Exercise goal |
Where the word "computer" occurs in a line of the data, return the whole line.

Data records

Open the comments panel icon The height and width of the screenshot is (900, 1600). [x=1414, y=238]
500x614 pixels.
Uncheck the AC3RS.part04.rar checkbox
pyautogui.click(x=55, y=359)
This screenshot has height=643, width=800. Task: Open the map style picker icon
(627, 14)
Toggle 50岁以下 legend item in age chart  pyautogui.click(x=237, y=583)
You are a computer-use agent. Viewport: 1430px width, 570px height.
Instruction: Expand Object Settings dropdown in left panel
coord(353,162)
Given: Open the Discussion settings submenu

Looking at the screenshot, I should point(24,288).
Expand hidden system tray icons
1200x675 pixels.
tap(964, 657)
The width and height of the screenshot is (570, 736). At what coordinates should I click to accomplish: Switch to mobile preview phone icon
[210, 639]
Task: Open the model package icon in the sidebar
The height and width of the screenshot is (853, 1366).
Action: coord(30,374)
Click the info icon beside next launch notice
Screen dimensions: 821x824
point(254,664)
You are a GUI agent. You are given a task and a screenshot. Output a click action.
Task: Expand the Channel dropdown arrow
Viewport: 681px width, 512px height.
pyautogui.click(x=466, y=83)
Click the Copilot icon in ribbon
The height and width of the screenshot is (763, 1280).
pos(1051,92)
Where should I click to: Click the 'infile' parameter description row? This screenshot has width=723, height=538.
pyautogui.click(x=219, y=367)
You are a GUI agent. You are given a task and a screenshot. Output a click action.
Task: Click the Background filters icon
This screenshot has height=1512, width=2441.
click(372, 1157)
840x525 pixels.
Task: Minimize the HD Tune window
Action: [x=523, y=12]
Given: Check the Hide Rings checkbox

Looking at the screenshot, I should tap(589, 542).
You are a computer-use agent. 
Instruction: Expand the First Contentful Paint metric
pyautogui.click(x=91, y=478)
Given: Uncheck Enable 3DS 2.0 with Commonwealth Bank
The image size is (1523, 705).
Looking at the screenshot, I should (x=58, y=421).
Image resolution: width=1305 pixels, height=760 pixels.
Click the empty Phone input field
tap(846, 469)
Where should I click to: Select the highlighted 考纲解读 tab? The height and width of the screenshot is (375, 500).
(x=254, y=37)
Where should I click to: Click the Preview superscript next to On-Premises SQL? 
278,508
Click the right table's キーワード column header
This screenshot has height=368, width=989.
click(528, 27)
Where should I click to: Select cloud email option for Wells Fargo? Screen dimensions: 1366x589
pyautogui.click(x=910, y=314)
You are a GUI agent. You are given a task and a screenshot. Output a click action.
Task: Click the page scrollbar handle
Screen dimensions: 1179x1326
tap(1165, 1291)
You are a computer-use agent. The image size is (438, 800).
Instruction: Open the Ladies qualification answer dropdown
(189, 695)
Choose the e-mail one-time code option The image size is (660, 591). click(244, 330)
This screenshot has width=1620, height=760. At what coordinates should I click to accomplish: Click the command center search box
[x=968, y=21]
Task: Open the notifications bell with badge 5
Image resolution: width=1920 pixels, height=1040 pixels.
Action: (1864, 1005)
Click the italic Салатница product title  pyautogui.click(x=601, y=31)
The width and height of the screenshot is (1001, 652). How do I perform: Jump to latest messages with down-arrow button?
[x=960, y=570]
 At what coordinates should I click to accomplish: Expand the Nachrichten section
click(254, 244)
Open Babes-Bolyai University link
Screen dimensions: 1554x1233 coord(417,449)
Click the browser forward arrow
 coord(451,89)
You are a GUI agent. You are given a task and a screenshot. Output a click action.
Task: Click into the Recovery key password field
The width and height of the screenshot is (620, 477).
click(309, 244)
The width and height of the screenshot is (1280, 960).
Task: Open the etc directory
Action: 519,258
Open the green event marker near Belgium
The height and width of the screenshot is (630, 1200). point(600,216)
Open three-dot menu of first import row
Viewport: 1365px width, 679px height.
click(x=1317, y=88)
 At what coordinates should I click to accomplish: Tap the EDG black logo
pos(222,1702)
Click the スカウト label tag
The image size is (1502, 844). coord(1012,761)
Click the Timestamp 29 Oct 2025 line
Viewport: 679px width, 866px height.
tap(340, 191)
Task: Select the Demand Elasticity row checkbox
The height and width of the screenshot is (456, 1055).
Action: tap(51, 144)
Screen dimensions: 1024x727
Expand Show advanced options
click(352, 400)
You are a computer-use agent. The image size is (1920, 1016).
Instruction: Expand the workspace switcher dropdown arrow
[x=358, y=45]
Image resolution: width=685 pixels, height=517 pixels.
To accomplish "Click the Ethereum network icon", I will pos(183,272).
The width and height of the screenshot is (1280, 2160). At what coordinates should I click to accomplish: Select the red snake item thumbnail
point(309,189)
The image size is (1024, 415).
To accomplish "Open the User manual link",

Answer to this problem |
You are a computer-use agent. Viewport: 1430px width, 570px height.
You are a computer-use agent. 
You are a computer-use agent. The image size is (438, 800).
You are a computer-use agent. The image size is (1920, 1016).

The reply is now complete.